Method, device and storage medium for switching system of vehicle-mounted equipment of urban railway

Technical Field

The present disclosure relates to the field of rail traffic control systems, and in particular, to a method and an apparatus for switching system of a vehicle-mounted device in a urban railway system, and a storage medium.

Background

In recent years, with rapid expansion of metropolitan and its vicinity, urban (suburban) railroads have been widely used as a rail transit system connecting urban centers and surrounding areas. The main characteristics of such systems are their relatively small coverage, typically 50-100 km, and high traffic density, typically less than 3 minutes apart. In order to meet the increasing commute demands between cities and suburban areas, urban railway systems must have fast and high frequency operating characteristics, and therefore their design speeds are typically between 100 and 200 km/h.

Under such a background, in order to realize smooth switching between different rail traffic systems, a switching method and a switching system of suburban railway vehicle-mounted equipment are proposed in the prior art. The system mainly relies on a central control unit called a 'switching module' to coordinate vehicle-mounted devices of two different systems. The control of one system can be transferred to the control of the other system through the switching module, so that the continuous running of the train on suburban roads is realized.

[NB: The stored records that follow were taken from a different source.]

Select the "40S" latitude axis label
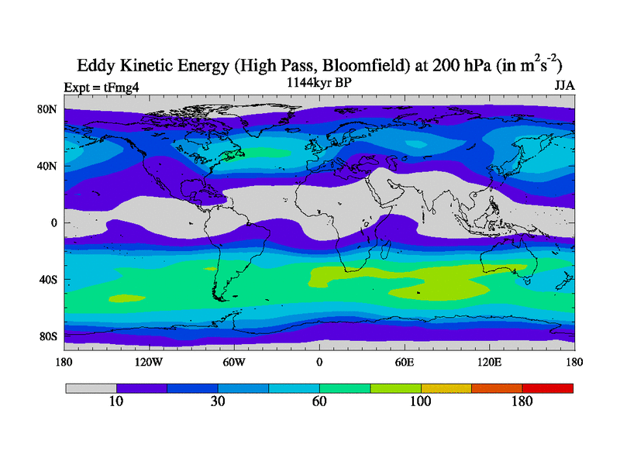 47,280
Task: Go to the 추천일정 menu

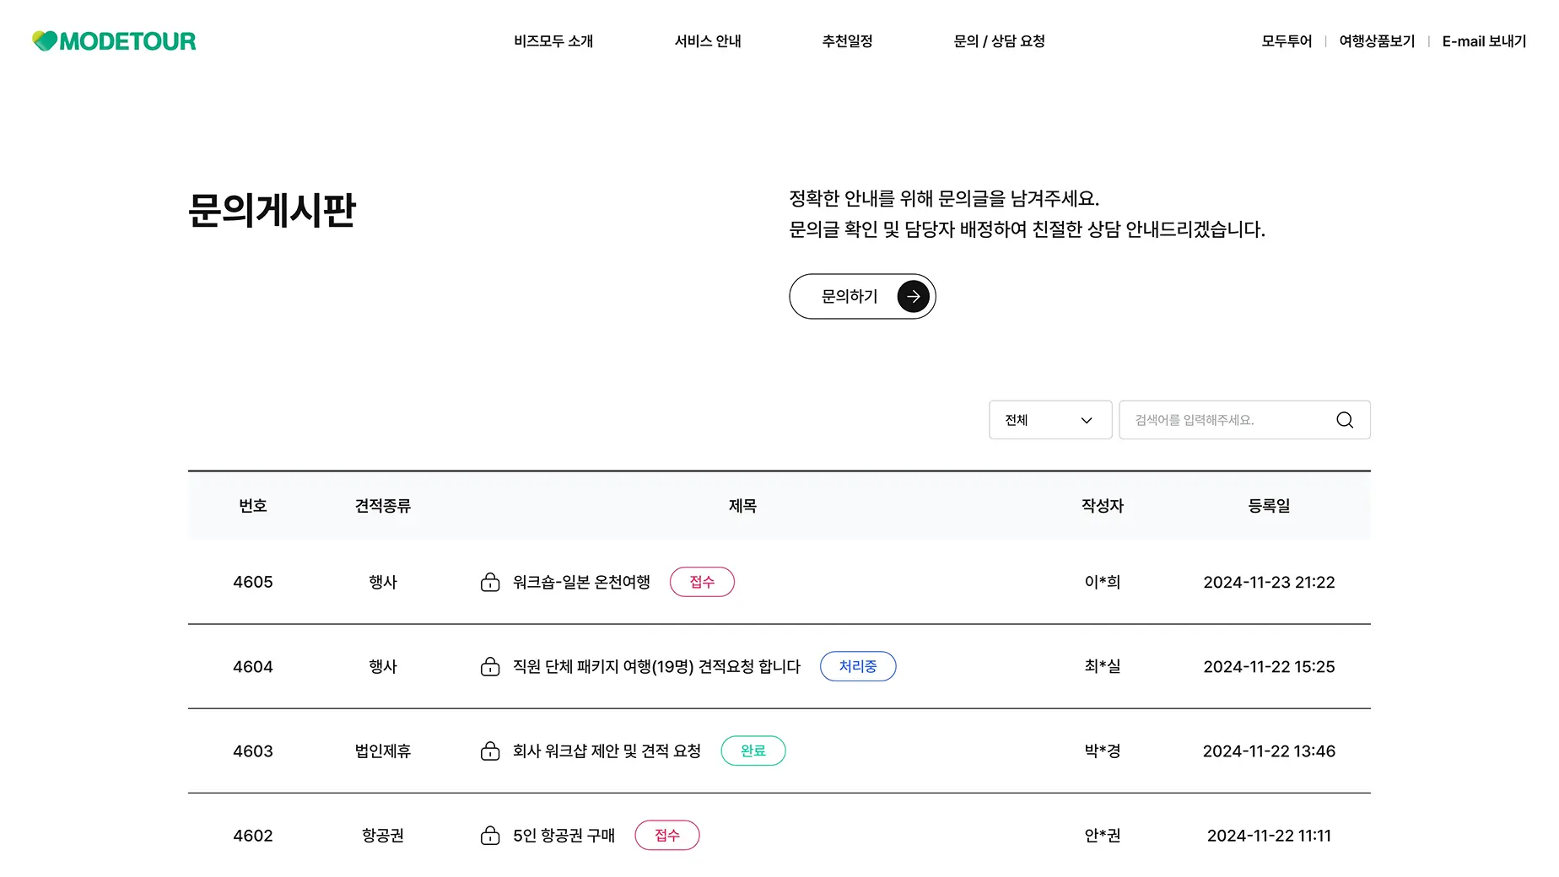Action: tap(847, 41)
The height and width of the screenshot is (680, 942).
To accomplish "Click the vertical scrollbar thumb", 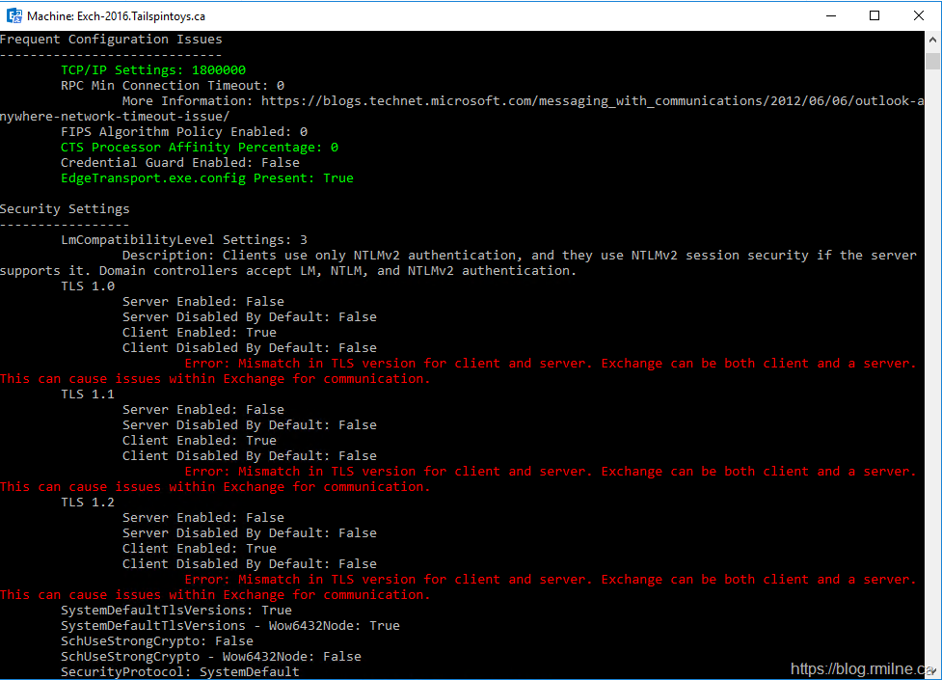I will [932, 61].
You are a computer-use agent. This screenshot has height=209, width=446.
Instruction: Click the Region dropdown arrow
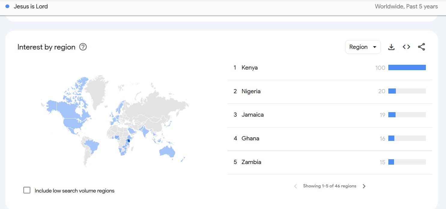(375, 47)
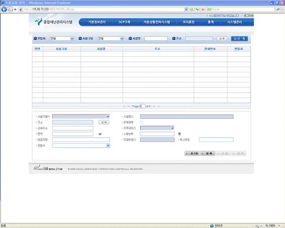This screenshot has height=228, width=285.
Task: Click the 종합재난관리시스템 logo
Action: 53,22
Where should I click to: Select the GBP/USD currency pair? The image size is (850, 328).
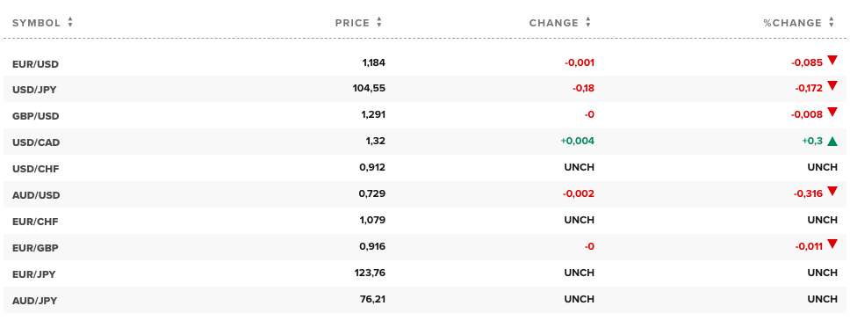tap(35, 116)
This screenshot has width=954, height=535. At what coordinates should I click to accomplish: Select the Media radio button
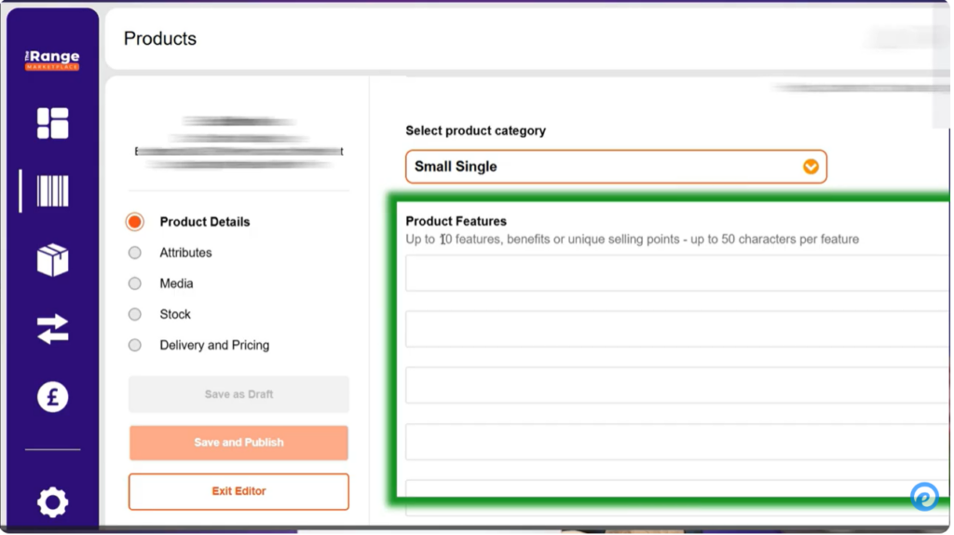pyautogui.click(x=135, y=283)
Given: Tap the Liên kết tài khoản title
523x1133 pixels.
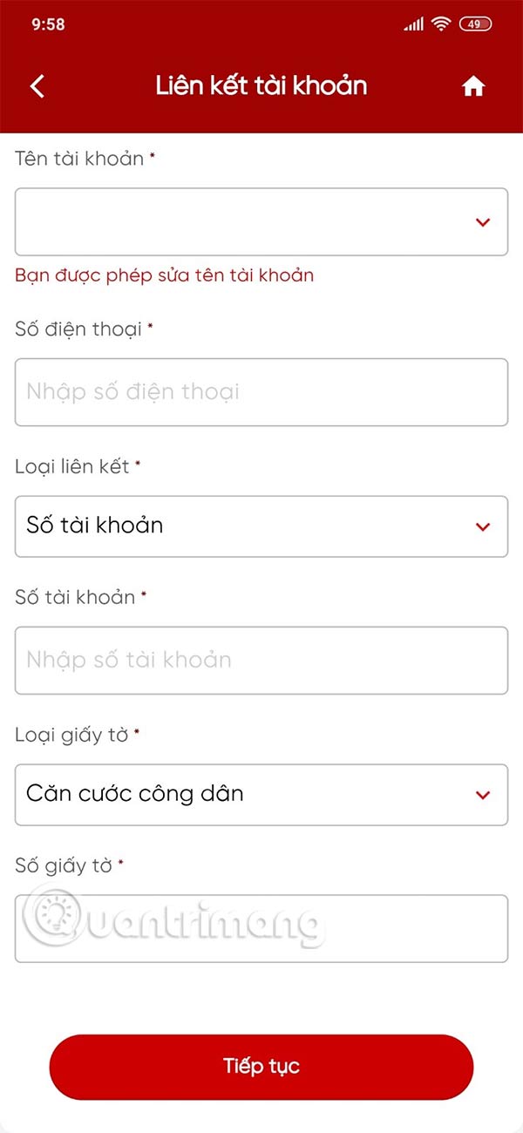Looking at the screenshot, I should point(262,85).
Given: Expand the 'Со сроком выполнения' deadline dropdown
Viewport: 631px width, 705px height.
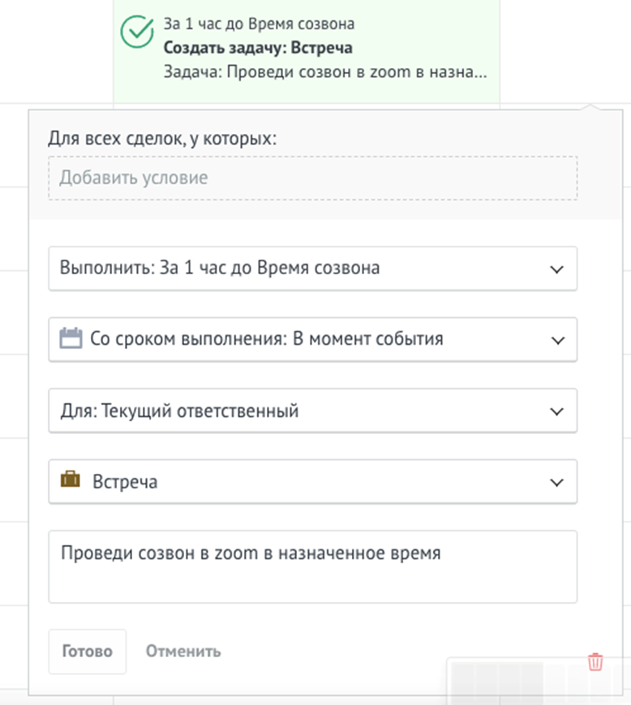Looking at the screenshot, I should pos(312,339).
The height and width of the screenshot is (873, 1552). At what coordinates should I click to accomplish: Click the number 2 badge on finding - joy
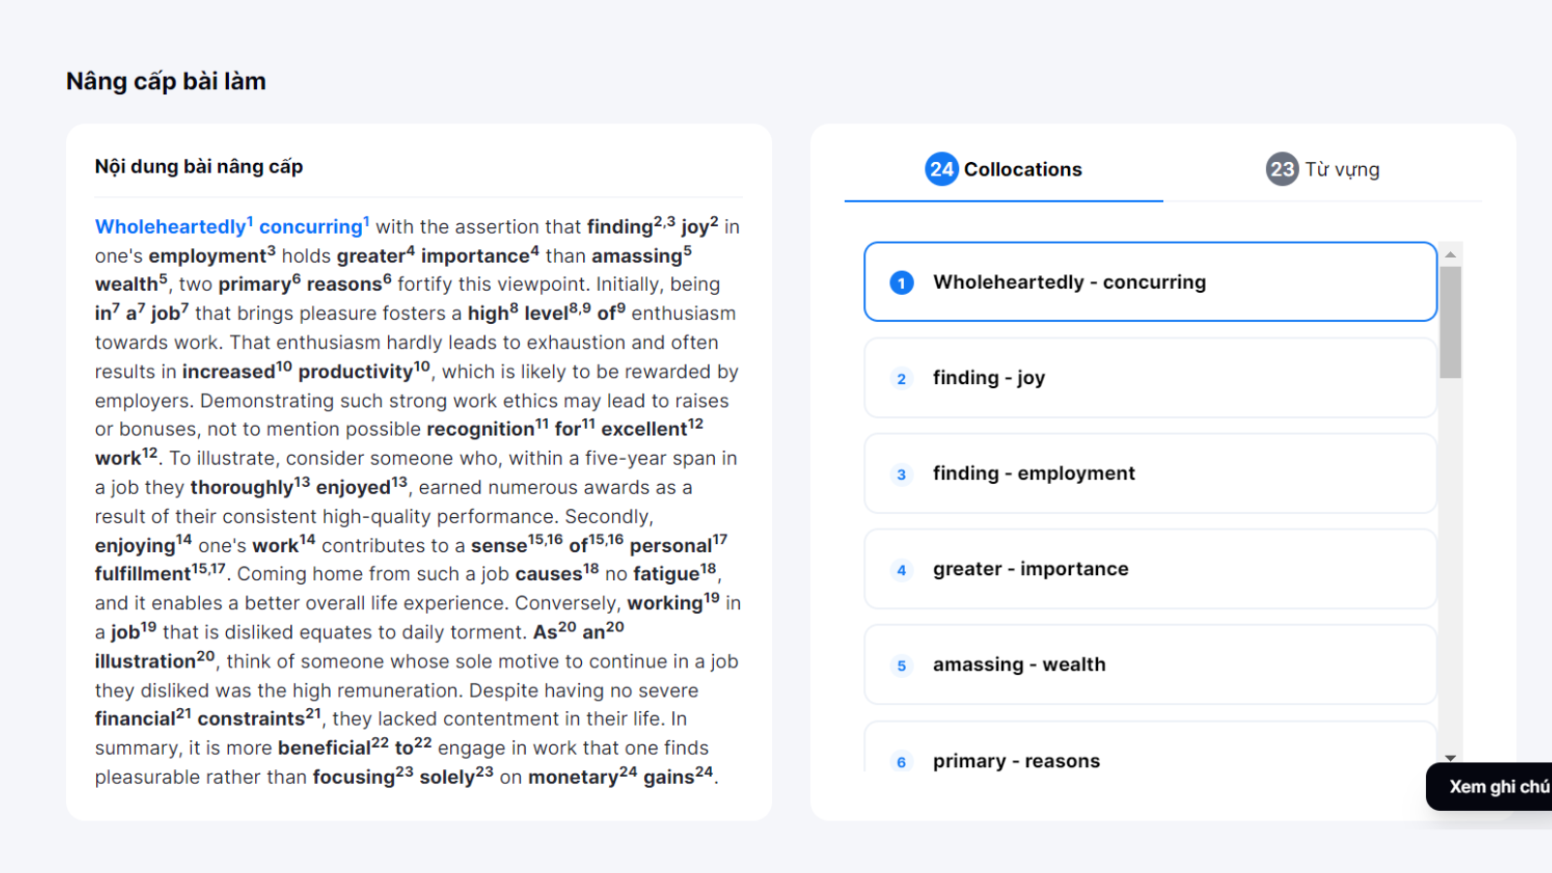[901, 378]
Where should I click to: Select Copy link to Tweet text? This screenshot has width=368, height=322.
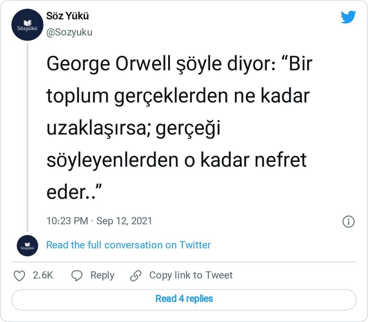click(191, 275)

Although the prior art provides a solution for system switching, there are some key issues that need to be addressed. First, the design of the switching module makes the security of the whole system highly dependent on the stability and accuracy of the software and hardware. In addition, there is a lack of effective two-way communication and security check mechanisms between two different systems of vehicle-mounted devices. When the switching module sends a switching instruction, the two devices cannot mutually confirm and verify the switching result. Not only does this design increase the complexity of the system, but it may introduce additional security risks. Therefore, there is a need for a system switching method for suburban railway vehicle-mounted equipment that is more robust, safe and capable of effectively solving the above-mentioned problems.

Disclosure of Invention

In view of this, the embodiment of the application provides a method, a device and a storage medium for switching the mode of vehicle-mounted equipment of a city railway, so as to solve the problems of lack of effective bidirectional communication and safety verification mechanism between vehicle-mounted equipment in the prior art, increased complexity of a system, more complicated existing solutions, multiple fault links, high research and development cost and poor stability.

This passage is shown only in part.